Цель работы – определение генетических маркеров, ассоциированных с аттенуацией (делеции в RD-18, RD‑19, единичные мутации), у природных штаммов возбудителя туляремии. Материалы и методы. В работе использованы 107 штаммов Francisella tularensis из Государственной коллекции патогенных бактерий ФКУН Российский противочумный институт «Микроб» Роспотребнадзора, а также 1077 геномов F. tularensis из базы данных NCBI GenBank. Культивирование осуществляли на чашках Петри с FT-агаром (ФБУН ГНЦ ПМБ), рН 7,2, посевы инкубировали в течение 36–48 ч при температуре (37±1) °С. Сборку чернового генома осуществляли с помощью пакета программ Unicycler v.0.4.7. С использованием программы snippy v.4.6.0 получена матрица из коровых SNPs.

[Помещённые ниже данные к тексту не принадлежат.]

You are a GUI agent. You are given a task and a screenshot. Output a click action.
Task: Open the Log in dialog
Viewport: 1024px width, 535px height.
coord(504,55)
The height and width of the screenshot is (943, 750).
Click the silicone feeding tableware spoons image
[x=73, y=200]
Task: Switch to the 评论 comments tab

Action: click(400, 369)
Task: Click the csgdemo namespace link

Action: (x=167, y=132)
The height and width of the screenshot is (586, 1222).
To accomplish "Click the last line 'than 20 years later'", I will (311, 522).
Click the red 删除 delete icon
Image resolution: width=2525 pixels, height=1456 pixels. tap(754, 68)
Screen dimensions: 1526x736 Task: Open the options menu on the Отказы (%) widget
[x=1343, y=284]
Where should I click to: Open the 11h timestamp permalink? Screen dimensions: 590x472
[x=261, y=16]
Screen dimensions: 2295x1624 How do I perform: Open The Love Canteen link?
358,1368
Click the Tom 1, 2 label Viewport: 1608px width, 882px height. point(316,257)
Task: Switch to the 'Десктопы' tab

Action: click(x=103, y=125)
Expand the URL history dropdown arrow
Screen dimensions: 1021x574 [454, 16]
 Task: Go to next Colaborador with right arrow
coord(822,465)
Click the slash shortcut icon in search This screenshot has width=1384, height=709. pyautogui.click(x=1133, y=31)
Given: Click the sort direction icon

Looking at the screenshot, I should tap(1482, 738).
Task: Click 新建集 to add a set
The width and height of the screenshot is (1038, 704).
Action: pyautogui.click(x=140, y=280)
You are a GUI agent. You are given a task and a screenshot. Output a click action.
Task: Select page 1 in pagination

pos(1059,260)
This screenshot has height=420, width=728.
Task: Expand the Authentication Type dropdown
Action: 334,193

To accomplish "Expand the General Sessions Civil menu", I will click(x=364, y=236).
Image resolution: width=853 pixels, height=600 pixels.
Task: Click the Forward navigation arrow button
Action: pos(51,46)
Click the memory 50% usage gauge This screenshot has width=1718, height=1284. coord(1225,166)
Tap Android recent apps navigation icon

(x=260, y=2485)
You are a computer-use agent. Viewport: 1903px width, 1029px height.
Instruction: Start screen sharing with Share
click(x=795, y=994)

Дендрограмму получали в программе PhyML методом Likelihood c моделью замен GTR. Результаты и обсуждение. Среди изученных штаммов туляремийного микроба выявлено 11 эритромицин-резистентных штаммов F. tularensis филогенетических групп B.12 B.24 и B.12 B.20, содержащих делеции в областях RD-18 и RD-19. Также определены эритромицин-резистентные и эритромицин-чувствительные культуры патогена групп B.12 B.24, B.12 B.20, B.12 B.39 и B.4, B.6 B.10, B.6 B.7 соответственно, имеющие делецию только в области RD-18 – 11 штаммов, и только в RD-19 – 8. Из 11 культур, имеющих делеции в обеих областях, 9 относились к филогенетической группе B.12 B.24 и формировали отдельный кластер, оставшиеся две – к B.12 B.20. Для кластера таких штаммов характерно наличие семи уникальных мутаций, ассоциированных с формированием липолисахарида, метаболизмом ароматических соединений и размножением в макрофагах. У штаммов группы B.12 B.24 выявлены три дополнительные специфичные мутации. Нами определены 29 штаммов возбудителя туляремии (вакцинные, их производные и природные), несущие в разном количестве генетические маркеры, ассоциированные с аттенуацией.